» **DIRECTION**
Can you reproduce all of the data below, line for line, without changing a single character?

» **ENTRIES SHOWN**
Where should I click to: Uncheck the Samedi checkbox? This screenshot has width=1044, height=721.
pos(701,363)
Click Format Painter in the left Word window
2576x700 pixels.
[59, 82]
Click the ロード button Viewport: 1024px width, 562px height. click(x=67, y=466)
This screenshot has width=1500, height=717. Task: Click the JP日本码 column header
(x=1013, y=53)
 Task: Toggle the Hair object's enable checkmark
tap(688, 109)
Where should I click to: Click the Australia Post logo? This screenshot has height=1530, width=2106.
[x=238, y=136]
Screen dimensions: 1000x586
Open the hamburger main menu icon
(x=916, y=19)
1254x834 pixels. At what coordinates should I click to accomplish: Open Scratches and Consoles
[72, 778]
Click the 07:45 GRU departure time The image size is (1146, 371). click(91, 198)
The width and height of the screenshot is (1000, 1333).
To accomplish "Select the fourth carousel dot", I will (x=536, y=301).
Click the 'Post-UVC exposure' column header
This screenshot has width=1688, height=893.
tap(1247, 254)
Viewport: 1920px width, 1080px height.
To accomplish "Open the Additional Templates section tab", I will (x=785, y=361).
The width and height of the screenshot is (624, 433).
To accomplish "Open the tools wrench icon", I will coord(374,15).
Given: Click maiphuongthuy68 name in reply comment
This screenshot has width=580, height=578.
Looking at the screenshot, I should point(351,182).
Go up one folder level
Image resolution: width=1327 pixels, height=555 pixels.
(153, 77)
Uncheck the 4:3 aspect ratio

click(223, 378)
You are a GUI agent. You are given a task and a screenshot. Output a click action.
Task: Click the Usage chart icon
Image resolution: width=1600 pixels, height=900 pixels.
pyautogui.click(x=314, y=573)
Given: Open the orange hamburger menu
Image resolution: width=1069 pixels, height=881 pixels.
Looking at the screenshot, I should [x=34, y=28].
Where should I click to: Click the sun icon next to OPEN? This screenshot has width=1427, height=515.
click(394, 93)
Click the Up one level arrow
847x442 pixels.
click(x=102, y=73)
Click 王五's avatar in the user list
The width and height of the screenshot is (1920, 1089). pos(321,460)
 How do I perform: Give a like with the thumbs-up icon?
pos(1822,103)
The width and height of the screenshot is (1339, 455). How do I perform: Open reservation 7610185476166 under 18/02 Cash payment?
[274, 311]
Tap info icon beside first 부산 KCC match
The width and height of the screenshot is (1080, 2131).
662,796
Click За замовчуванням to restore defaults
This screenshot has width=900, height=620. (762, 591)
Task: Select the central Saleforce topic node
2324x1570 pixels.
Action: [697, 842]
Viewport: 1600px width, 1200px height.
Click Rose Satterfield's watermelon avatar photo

» **RESPONSE TO THE TASK**
Where should I click to: Uncheck the Samedi checkbox? This screenshot has width=1044, height=721.
pos(701,363)
Click Format Painter in the left Word window
2576x700 pixels.
[59, 82]
Click the ロード button Viewport: 1024px width, 562px height. click(x=67, y=466)
This screenshot has width=1500, height=717. Task: Click the JP日本码 column header
(x=1013, y=53)
 Task: Toggle the Hair object's enable checkmark
tap(688, 109)
Where should I click to: Click the Australia Post logo? This screenshot has height=1530, width=2106.
[x=238, y=136]
Screen dimensions: 1000x586
Open the hamburger main menu icon
(x=916, y=19)
1254x834 pixels. At what coordinates should I click to accomplish: Open Scratches and Consoles
[72, 778]
Click the 07:45 GRU departure time The image size is (1146, 371). click(91, 198)
The width and height of the screenshot is (1000, 1333).
To accomplish "Select the fourth carousel dot", I will (x=536, y=301).
Click the 'Post-UVC exposure' column header
This screenshot has width=1688, height=893.
tap(1247, 254)
Viewport: 1920px width, 1080px height.
To accomplish "Open the Additional Templates section tab", I will (x=785, y=361).
The width and height of the screenshot is (624, 433).
To accomplish "Open the tools wrench icon", I will coord(374,15).
Given: Click maiphuongthuy68 name in reply comment
This screenshot has width=580, height=578.
Looking at the screenshot, I should point(351,182).
Go up one folder level
Image resolution: width=1327 pixels, height=555 pixels.
(153, 77)
Uncheck the 4:3 aspect ratio

click(223, 378)
You are a GUI agent. You are given a task and a screenshot. Output a click action.
Task: Click the Usage chart icon
Image resolution: width=1600 pixels, height=900 pixels.
pyautogui.click(x=314, y=573)
Given: Open the orange hamburger menu
Image resolution: width=1069 pixels, height=881 pixels.
Looking at the screenshot, I should [x=34, y=28].
Where should I click to: Click the sun icon next to OPEN? This screenshot has width=1427, height=515.
click(394, 93)
Click the Up one level arrow
847x442 pixels.
click(x=102, y=73)
Click 王五's avatar in the user list
The width and height of the screenshot is (1920, 1089). pos(321,460)
 How do I perform: Give a like with the thumbs-up icon?
pos(1822,103)
The width and height of the screenshot is (1339, 455). How do I perform: Open reservation 7610185476166 under 18/02 Cash payment?
[274, 311]
Tap info icon beside first 부산 KCC match
The width and height of the screenshot is (1080, 2131).
662,796
Click За замовчуванням to restore defaults
This screenshot has width=900, height=620. (762, 591)
Task: Select the central Saleforce topic node
2324x1570 pixels.
Action: [697, 842]
Viewport: 1600px width, 1200px height.
Click Rose Satterfield's watermelon avatar photo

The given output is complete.